THIS book deals with the magic of the Muslim Malays of the Crown Colony of the Straits Settlements, comprising Singapore, Penang and Malacca; of the Federated Malay States, Perak, Selangor, Negri Sembilan and Pahang; of the Unfederated Malay States, Johore, Kedah, Kelantan and Trengganu; and of Patani, a northern Malay State belonging to Siam.

The Malay Peninsula is the most southern extremity of the continent of Asia. It has the region of Indo-China to the north. South lies the Malay Archipelago. It stands midway between India and China. Nature has laid it open to many influences, though students not presented with the evidence of geography, anthropology and history are apt to speak as if Malay magic were unique and indigenous.

The language belongs to the Malayo-Polynesian or Oceanic or Austronesian family, which obtains from Formosa to New Zealand and from Madagascar to Easter Island. To the eastern branch belong the languages of Samoa, Tahiti and Tonga. To the western branch belong Malay, Malagasy, and languages of the Philippines, Sumatra, Java, Borneo and Celebes. This latter branch is termed Indonesian, rather unfortunately, since for anthropologists the word defines a particular physical strain found in the Bataks of Sumatra, the Dayaks of Borneo and the Torajas of Celebes.

The typical civilised Indonesian peoples, Malays and Javanese, are variants of a Proto-Malay race with Indian, Arab and other foreign admixtures. In that Proto-Malay race, whatever else may be its components, there is a Mongoloid strain.

In the south of the Peninsula, the bullet-headed straight-haired Proto-Malays are represented by jungle-tribes known generally as Jakun and specifically as Biduanda in Negri Sembilan, Blanda in Selangor, and Mantra In Malacca. The coastal tribes are termed Orang Laut, or "Men of the Sea," and form a link between the Proto-Malays of the Peninsula and those of the Riau Archipelago and Sumatra, their original home.

Another aboriginal forest-dweller is the wavyhaired long-headed Sakai, supposed mainly on linguistic grounds to have come down from Indo-China and on anthropological grounds to be related to the Veddas of Ceylon. A branch of this tribe, the Besisi, have intermarried freely with the Jakun.

Oldest of all Malaya's inhabitants are the Semang and Pangan of the north, small dark frizzy-haired Negritos, thought to be related to the Aetas of the Philippines and the Mineopies of the Andamans.

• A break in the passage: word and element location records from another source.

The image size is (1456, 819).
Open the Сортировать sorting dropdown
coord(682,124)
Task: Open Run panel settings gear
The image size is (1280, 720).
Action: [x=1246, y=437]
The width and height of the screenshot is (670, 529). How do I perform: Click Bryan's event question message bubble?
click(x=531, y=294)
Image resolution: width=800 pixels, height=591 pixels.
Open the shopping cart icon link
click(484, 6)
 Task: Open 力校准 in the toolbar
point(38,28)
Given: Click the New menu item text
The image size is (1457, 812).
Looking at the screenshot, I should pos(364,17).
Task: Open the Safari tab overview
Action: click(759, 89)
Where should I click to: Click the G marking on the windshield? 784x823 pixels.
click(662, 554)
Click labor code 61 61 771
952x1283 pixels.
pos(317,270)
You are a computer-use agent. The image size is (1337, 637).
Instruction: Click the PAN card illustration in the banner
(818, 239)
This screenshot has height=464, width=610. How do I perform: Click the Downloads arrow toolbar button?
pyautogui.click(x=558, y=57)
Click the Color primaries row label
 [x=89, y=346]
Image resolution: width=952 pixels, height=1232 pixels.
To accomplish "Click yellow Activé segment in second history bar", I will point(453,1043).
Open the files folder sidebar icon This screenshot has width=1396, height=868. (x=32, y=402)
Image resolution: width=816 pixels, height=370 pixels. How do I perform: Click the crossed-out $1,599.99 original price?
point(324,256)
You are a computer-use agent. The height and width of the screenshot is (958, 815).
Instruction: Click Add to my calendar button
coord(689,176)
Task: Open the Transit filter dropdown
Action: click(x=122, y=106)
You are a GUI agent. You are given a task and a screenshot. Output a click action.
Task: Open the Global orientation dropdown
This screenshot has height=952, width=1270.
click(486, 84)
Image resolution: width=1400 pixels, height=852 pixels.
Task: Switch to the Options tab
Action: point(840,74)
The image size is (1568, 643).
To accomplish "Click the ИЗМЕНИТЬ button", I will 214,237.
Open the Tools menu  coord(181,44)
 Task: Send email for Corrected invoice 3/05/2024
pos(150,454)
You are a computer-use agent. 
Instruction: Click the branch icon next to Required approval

Already at the beginning of the Christian era Indian religions, the caste system and government by rajahs had been introduced into Java and into Sumatra, whence most of the Malays of the Peninsula came, and Indian influence spread in a less degree throughout the Archipelago even as far as the Philippines. The old Malay kingdom of Palembang in Sumatra introduced Mahayana Buddhism into Java and had a vague suzerainty over the Malay Peninsula for several centuries, until in the thirteenth the modern Siamese gained control in the north and Islam a permanent hold in the south. A Buddhist inscription from Province Wellesley opposite Penang (in the southern Indian style of writing found In West Java) dates back to 400 A.D. But in Malaya, as in Java, the religion of Siva retained a footing until the advent of Islam.